START Records for the exercise

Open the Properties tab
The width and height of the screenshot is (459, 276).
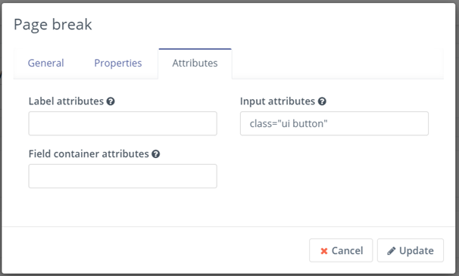tap(118, 64)
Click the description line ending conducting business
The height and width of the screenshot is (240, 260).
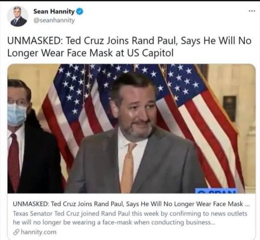(114, 222)
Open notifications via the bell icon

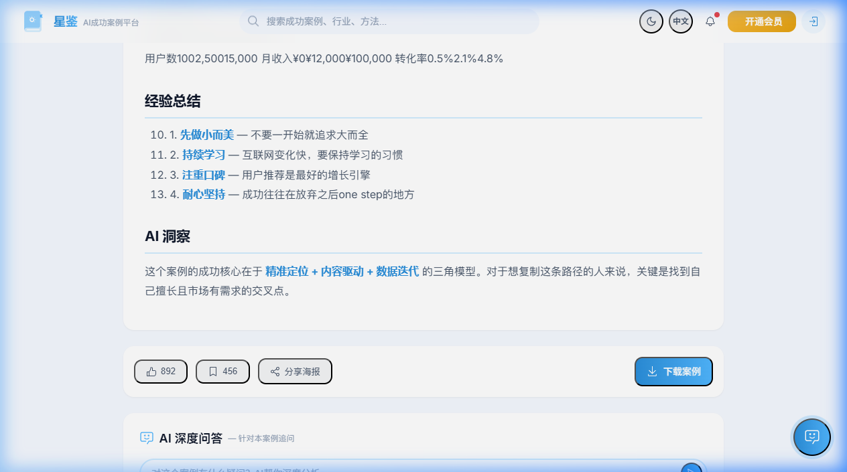pos(710,21)
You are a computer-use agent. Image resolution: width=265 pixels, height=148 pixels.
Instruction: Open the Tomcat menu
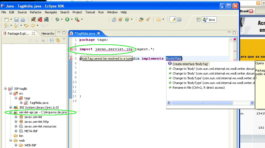coord(90,12)
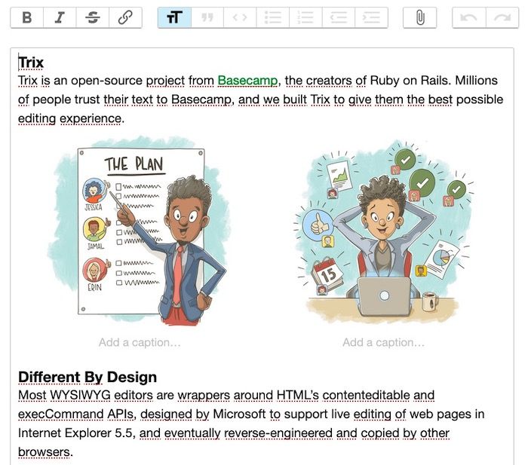Screen dimensions: 528x465
Task: Click caption field under The Plan image
Action: pyautogui.click(x=140, y=343)
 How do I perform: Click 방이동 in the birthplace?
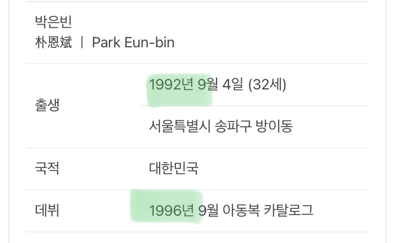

END Records for the exercise

What is required:
Print out the complete listing above exactly, dropping each image.

Exercise answer:
Open the Properties tab
The width and height of the screenshot is (459, 276).
tap(118, 64)
Click the description line ending conducting business
The height and width of the screenshot is (240, 260).
(114, 222)
Open notifications via the bell icon

pos(710,21)
You are a computer-use agent. Image resolution: width=265 pixels, height=148 pixels.
Instruction: Open the Tomcat menu
coord(90,12)
Screen dimensions: 528x465
Task: Click caption field under The Plan image
Action: pyautogui.click(x=140, y=343)
 How do I perform: Click 방이동 in the birthplace?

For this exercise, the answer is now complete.